Something occurred to me that I wanted to make a note to myself about. I believe that my brain is still as responsive and creative as it was when I was younger. Maybe it's even more creative. What's different is that it isn't as quick or focused as it used to be. Consequently, I am much more disorganized than I used to be. At least it's my perception that I used to be so much sharper. But, I'm going to stop this paragraph (and that train of thought) right here before I veer off into a completely different idea.

[Had I not chosen to stop the preceding paragraph I could have provided a wonderful case in point of my disorganization. I also obviously could have edited the post to remove the last two sentences and to omit this "aside" paragraph. But, I deemed it worthy to provide a real case-in-point so that I could truly recapture the main point of this "note to self" when I read it again some point down the road.]

I start off expressing one thought and can easily and quickly change gears and move on to another thought, and continue that way (practically) indefinitely. This disorganization is especially apparent when I answer questions people ask me. While I (may) have a lot of insight to offer, it tends to take me a long time to get to the heart of my answer as I sift my way through all the different responses that well up in my mind; I'm not as good at expressing myself off the top of my head. The disorganization also manifests itself in my not getting as much done on account of the fact that I spend so much time wading through my stream of consciousness.

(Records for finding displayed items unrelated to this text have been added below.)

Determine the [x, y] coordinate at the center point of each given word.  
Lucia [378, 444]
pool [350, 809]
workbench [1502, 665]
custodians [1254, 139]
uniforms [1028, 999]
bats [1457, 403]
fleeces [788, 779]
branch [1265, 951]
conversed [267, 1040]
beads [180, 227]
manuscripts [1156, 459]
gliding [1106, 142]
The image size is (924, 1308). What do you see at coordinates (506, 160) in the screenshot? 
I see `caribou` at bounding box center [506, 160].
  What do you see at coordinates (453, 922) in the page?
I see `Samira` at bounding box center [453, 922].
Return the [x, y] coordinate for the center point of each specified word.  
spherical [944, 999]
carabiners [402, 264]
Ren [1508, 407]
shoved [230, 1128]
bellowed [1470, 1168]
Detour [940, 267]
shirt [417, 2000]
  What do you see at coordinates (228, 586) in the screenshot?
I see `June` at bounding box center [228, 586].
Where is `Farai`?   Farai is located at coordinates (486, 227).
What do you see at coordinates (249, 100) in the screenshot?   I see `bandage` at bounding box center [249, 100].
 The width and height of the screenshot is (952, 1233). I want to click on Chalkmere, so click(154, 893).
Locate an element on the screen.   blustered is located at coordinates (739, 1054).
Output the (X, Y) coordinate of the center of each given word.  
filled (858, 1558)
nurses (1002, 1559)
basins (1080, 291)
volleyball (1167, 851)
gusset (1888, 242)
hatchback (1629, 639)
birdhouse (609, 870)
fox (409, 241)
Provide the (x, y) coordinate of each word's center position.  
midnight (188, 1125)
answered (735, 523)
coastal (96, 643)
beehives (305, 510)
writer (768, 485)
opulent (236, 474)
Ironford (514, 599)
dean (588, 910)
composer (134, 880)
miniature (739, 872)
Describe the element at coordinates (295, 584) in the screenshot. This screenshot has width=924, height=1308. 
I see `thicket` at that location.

So, here is my "Note to self." Before you begin to talk to someone about an open ended topic, be aware of your need to process a lot of ideas and either take the time to gather your thoughts (maybe even writing them down) or warn the person up front that you will be doing some thinking out loud. Whichever approach you choose, always remember to pause, take a breath and become conscious before proceeding further. [Oh no! There's another thought that I could take in a completely different direction. STOP]

Whether it's my perception of my brain that has changed or my brain that has actually changed, there is still something different about my brain now than when I was younger. And, there's definitely something that is better about my brain now. Isn't that wonderful? I'm not the same person now as I was before and my brain isn't the same either. Life is awesome.

I give thanks to the Universe for the abundance it provides me. I am open and ready to receive.

Bhavatu, sabba, mangalam - May all beings be happy.